4. Much reliance, we may also mention, has been placed on behalf of the appellant on the definition of mortgage as an interest in immoveable property as given in the Transfer of Property Act. But the real question, as we have paid, is, whether it is immoveable property within the meaning of Rule 54, Civil Procedure Code, and, for the reasons we have stated, it is difficult to regard it as such.

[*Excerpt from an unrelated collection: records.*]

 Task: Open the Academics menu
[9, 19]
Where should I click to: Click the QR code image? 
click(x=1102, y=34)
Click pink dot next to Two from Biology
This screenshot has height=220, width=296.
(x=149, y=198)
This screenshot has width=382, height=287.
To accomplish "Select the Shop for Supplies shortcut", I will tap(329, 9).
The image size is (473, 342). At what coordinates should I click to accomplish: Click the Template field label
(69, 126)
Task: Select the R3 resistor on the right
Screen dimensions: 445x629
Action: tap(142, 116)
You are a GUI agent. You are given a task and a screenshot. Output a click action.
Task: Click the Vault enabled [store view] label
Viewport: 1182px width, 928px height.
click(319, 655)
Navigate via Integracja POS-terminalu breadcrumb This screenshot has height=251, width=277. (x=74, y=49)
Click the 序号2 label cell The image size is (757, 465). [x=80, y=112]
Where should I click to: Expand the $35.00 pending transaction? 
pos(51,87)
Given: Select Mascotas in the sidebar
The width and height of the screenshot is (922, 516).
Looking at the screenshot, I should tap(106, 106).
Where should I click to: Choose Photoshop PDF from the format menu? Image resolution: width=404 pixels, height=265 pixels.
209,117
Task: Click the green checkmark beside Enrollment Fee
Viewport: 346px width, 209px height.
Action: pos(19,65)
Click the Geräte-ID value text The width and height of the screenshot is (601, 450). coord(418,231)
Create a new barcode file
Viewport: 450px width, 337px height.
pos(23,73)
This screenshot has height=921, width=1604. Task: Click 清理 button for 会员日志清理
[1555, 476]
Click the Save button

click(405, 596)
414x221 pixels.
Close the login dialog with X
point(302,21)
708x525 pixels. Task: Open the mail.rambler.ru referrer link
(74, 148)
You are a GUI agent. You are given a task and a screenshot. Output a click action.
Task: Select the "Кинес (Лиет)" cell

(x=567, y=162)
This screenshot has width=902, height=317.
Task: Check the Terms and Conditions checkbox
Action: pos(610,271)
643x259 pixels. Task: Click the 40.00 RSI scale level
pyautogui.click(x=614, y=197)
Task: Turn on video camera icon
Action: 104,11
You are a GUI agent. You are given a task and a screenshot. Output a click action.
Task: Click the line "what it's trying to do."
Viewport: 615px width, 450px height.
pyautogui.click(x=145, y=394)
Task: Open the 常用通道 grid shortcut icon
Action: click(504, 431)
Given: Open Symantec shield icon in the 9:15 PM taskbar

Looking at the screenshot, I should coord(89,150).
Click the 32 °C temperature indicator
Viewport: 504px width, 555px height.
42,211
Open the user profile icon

5. There is some diversity of judicial opinion on the question under discussion, but we are satisfied that the weight of opinion is, undoubtedly, in favour of the view we have taken. See Debendra Kumar Mandal v. Rup Lal Dass 12 CP. 546; Kasinath Das v. Sadasiv Patnaick 20 C.P 805; Tarwadi Bholanath v. Bai Kashi 26 B.P 305; Karim-un-nissa v. Phul Chand 15 A.P 134; Biijnath Lohea v. Binoyendranath Palet 6 C.W.N. 5 and Bal Dharup Marwadi v. Ram Chandra Balwant Kulkarni 19 B. 121. A regards this Court, opinion seems to have fluctuated. While Turner, C.J., in Appasawmi v. Scott 9 M.P 5 was inclined to adopt the view which has the support of the majority of the High Courts, the other two learned Judges favoured a different view. In Sami Iyer v. Krishna Sami 10 M.P 169 the inclination was to support the view taken by the majority of the Judges in Appasawmi v. Scott 9 M.P 5. In Muniappa Naick v. Subramanya Iyer 18 M.P 437 the view adopted in Debendra Kumar Mondal v. Rup Lal Das 12 CP. 546 and Kasinath Das v. Sadasiv Patnaick 20 CP. 805 is expressly approved, though the learned Judges seem to imply that a sale under Section 268 of the Code of 1882 might be irregular. Achamma v. Basappa 8 M.L.J. 1 simply follows Muniappa Naick v. Subramaniya Iyer 10 M.P 169. There is thus some uncertainty as to the exact view held by this Court en the point under discussion. But, as the conclusion at which we have unhesitatingly arrived is undoubtedly supported by preponderance of authority of the other High Courts, we do not think it necessary to refer the matter to a Pull Bench. The appeal will, therefore, be dismissed with costs.